Rationale:
To describe NEXMIF as a novel genetic etiology of continuous spike-wave during slow-wave sleep (CSWS) and the clinical implications of this association
Methods:
Case presentation:
At age 10, an otherwise healthy girl started exhibiting worsening academic performance and inattention at school. By age 11, she developed seizures with a mixed semiology characterized by atypical absence and generalized tonic-clonic components. Contrasted MRI of the brain was normal. Initial routine EEG showed right-sided frontal-central spikes; brivaracetam and oxcarbazepine were then started. Seizures became less frequent, but seizure freedom was never achieved, despite addition of zonisamide and maximum doses of all 3 medications by age 13.
At age 13, the patient was admitted for status epilepticus and underwent long-term EEG monitoring.

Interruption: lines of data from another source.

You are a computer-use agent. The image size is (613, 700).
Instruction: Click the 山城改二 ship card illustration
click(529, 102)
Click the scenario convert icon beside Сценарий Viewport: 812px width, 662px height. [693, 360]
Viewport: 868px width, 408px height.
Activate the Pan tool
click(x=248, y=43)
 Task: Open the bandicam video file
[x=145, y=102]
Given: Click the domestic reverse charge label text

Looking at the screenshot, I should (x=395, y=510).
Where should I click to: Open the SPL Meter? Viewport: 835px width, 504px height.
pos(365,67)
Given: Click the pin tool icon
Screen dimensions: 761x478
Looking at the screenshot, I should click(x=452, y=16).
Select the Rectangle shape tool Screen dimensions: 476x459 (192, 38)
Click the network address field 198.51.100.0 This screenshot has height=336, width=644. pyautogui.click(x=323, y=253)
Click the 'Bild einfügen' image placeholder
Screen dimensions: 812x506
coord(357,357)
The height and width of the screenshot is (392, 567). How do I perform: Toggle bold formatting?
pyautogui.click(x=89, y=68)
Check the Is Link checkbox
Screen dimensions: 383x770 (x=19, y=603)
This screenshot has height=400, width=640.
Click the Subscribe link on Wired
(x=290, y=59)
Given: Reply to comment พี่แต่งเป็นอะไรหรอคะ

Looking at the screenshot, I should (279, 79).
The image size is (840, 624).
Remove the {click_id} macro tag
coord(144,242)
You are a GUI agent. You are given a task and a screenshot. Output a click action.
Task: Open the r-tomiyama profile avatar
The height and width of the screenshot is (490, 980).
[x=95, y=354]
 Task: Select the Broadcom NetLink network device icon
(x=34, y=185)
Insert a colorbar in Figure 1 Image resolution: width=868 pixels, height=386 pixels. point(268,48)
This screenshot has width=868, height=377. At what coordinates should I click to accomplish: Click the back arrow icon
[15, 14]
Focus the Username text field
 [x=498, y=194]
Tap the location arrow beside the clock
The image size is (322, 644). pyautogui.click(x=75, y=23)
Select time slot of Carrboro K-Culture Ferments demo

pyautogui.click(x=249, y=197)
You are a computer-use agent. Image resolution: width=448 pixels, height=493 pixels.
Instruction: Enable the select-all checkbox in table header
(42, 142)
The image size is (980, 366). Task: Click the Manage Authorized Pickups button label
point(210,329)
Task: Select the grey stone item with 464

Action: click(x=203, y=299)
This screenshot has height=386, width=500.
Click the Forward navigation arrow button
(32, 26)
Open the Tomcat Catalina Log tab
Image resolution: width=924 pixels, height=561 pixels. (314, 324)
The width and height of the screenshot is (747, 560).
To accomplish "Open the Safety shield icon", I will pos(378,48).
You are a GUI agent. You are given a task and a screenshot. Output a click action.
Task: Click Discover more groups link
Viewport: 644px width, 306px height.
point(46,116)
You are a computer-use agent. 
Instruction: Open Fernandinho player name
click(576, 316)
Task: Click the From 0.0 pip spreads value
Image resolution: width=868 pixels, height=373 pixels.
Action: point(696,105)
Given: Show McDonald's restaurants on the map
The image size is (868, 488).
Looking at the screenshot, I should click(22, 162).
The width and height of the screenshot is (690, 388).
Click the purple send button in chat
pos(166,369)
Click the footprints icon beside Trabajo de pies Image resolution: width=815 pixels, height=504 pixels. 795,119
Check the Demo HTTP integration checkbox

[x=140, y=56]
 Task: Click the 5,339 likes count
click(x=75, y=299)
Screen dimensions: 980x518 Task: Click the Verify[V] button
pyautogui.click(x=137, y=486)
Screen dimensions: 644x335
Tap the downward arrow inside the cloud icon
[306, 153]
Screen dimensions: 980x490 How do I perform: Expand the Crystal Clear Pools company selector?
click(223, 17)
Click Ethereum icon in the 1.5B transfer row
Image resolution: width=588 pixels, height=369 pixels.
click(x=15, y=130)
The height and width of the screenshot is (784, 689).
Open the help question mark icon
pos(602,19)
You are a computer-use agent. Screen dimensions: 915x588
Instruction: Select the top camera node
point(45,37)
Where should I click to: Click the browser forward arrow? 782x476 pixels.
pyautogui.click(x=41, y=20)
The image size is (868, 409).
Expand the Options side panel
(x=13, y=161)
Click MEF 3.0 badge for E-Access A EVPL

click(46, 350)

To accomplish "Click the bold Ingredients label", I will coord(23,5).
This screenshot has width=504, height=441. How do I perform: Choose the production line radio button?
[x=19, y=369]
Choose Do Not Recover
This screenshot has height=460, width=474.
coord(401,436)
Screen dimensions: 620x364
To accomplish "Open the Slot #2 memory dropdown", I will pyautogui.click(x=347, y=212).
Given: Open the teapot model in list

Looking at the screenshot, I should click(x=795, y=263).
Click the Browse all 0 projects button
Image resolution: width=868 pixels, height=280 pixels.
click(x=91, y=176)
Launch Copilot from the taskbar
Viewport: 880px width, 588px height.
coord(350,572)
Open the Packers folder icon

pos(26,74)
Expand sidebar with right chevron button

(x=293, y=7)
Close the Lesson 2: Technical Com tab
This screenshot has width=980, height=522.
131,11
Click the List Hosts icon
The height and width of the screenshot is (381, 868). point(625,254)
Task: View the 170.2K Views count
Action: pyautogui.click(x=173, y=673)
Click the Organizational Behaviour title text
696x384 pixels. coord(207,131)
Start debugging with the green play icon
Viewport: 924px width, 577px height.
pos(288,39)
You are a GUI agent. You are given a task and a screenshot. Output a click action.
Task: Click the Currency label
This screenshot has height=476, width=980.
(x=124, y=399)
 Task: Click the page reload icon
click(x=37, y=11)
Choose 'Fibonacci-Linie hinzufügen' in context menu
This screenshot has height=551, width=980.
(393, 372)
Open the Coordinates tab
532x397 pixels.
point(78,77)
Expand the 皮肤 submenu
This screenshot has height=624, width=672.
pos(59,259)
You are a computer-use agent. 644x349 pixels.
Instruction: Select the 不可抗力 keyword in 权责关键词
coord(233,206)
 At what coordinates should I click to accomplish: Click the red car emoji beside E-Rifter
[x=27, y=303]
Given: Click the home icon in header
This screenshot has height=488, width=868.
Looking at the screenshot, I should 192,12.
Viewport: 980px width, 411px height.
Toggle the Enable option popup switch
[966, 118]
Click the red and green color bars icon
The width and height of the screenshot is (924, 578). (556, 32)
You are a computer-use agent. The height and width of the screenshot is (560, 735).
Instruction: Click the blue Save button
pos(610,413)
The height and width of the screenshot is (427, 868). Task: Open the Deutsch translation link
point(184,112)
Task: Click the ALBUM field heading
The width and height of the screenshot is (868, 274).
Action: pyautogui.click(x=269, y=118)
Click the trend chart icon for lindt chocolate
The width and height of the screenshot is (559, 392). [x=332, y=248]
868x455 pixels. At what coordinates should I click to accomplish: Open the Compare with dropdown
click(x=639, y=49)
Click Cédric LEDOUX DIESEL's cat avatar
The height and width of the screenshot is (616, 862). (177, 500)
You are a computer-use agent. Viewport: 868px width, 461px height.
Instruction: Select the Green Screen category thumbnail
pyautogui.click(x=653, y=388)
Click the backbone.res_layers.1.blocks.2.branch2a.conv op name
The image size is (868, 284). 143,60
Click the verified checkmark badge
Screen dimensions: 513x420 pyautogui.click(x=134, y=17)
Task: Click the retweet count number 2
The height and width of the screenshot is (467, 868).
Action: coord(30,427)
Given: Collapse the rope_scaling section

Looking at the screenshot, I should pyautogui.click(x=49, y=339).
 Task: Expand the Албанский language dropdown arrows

During both asleep and awake states, there were abundant, nearly continuous medium-high amplitude generalized spike and wave discharges occurring at 1-2 Hz; spike-wave index averaged 85% during non-REM sleep (Fig 1). Brivaracetam was stopped, and valproate and clobazam were added, significantly decreasing her spike-wave index (Fig 2). INVITAE genetic epilepsy panel revealed a deletion within NEXMIF that resulted in a frameshift mutation (c.2638del p.M880Wfs*29); this variant does not appear in CLINVAR.
Results:
We present the first case implicating NEXMIF, known as ‘neurite extension and migration factor’, as a genetic etiology of CSWS. While NEXMIF mutations are known to cause intellectual disability and epilepsy, associated EEG patterns have been reported as spikes, poly-spikes, and waves – but not CSWS. When undergoing genetic epilepsy workup, an identified NEXMIF mutation should prompt careful evaluation for CSWS, the presence of which strongly influences prognosis and antiseizure regimen. Specifically, patients with CSWS are at higher risk of medically refractory seizures and tend to benefit from early initiation of benzodiazepines – as was the case with our patient.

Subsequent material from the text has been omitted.